The deprecation of RFC 2766 included NAT-PT, NAPT-PT, and DNS-ALG. It is interesting to read the problems listed with these technologies in RFC 4966. They tried to leave the door open for other technologies that might be able to achieve the goal of IPv4<->IPv6 translation, but the problems were pretty serious.
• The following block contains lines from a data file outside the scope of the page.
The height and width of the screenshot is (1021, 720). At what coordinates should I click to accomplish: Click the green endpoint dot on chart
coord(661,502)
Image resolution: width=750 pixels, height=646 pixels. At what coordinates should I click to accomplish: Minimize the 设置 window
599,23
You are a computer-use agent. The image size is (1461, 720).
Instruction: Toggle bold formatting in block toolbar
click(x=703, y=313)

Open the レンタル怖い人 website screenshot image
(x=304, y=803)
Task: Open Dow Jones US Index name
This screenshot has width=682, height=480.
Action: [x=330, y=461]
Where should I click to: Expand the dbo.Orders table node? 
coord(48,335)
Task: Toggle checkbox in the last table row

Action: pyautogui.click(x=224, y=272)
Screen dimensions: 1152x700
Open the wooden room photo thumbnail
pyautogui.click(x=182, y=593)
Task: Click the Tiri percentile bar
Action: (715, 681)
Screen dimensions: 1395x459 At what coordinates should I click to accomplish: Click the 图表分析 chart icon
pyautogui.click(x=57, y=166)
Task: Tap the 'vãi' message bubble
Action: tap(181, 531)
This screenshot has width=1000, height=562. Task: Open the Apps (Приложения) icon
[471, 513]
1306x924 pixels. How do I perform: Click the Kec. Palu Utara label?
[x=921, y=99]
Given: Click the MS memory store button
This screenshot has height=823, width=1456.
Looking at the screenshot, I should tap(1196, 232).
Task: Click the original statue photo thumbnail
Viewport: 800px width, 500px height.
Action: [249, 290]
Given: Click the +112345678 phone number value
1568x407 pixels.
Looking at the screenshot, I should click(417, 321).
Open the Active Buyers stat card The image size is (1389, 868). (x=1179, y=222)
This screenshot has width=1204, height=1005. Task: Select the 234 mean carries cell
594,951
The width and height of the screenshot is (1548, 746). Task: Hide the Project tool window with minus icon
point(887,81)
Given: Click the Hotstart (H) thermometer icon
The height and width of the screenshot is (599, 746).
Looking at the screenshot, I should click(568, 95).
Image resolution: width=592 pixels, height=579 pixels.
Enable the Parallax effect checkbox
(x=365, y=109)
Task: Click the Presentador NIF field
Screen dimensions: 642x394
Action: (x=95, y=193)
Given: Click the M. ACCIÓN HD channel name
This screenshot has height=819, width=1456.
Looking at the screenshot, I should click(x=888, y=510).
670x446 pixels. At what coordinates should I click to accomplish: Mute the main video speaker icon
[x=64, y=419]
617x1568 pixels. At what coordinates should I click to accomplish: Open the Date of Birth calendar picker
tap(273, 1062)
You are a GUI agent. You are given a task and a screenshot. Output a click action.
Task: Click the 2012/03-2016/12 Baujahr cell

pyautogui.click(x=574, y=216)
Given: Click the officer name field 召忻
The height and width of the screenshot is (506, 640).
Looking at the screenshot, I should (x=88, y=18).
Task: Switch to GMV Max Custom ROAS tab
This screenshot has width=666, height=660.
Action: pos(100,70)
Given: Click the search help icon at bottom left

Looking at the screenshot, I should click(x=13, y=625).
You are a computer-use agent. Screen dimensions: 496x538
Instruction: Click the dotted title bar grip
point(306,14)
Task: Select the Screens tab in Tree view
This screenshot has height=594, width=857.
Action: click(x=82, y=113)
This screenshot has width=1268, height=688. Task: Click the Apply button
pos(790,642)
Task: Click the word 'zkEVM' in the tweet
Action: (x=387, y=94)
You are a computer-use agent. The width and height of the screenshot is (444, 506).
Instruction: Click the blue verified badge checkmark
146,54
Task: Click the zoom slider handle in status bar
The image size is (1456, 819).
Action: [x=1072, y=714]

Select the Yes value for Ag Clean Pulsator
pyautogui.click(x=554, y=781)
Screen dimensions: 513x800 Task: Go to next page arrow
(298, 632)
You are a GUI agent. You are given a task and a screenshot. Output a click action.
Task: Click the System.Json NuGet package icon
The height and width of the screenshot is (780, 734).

One interesting comment concerned the role of DNS-ALG:

There is some ambiguity in RFC 2766 about whether the Application
Layer Gateway (ALG) for DNS (referred to as DNS-ALG in this document)
is an integral and mandatory part of the specification.  The
ambiguity arises mainly from the first section of the applicability
section (Section 8), which appears to imply that 'simple' use of
NAT-PT could avoid the use of the DNS-ALG.
This is important because a number of the major issues arise from the
interactions between DNS and NAT-PT.  However, detailed inspection of
RFC 2766 shows that the 'simple' case has not been worked out and it
is unclear how information about the address translation could be
passed to the hosts in the absence of the DNS-ALG.  Therefore, this
document assumes that the DNS-ALG is an integral part of NAT-PT;
accordingly, issues with the DNS-ALG must be considered as issues for
the whole specification.

This leads one to believe that RFC 2766 really had not been thought through thoroughly, and nobody had actually tried to make it work.

Other problems were:

  • Disruption of protocols that embed IP addresses (and/or ports) in packet payloads.
  • Inability to redirect traffic for protocols that lack demultiplexing capabilities (where one NAPT-PT gateway is translating for multiple IPv6 hosts).
  • Requirement for applications to use keepalive mechanisms to address problems from premature NAT-PT state timeout.
  • Loss of information due to incompatible semantics between IPv4 and IPv6 versions of packet headers and protocols.
  • Need for additional state and/or packet reconstruction in NAPT-PT translators dealing with packet fragmentation.
  • Interaction with SCTP and multi-homing.
  • Need for NAT-PT to act as a proxy for correspondent node when the IPv6 node is mobile, with consequent restrictions on mobility.
  • NAT-PT could not handle multicast traffic.
  • Address selection issues when either  the internal or external hosts implement both IPv4 and IPv6 (dual stack nodes didn't work right).
  • Restricted validity of translated DNS records - it was possible for a node to get a DNS record it could not use.
  • Inappropriate translation of responses to DNS A record queries from IPv6 nodes.
  • Address selection issues and resource consumption in a DNS-ALG with multi-addressesed nodes.
  • DNS-ALG broke DNS-Sec.

RFC 4966 goes into detail on each of these problems, but the bottom line is that NAT-PT, NAPT-PT and DNS-ALG were total failures. Interestingly enough there are commercial products being sold today based on NAT-PT. You should avoid these. The IETF basically said "these mechanisms just don't work, we blew it - don't use them".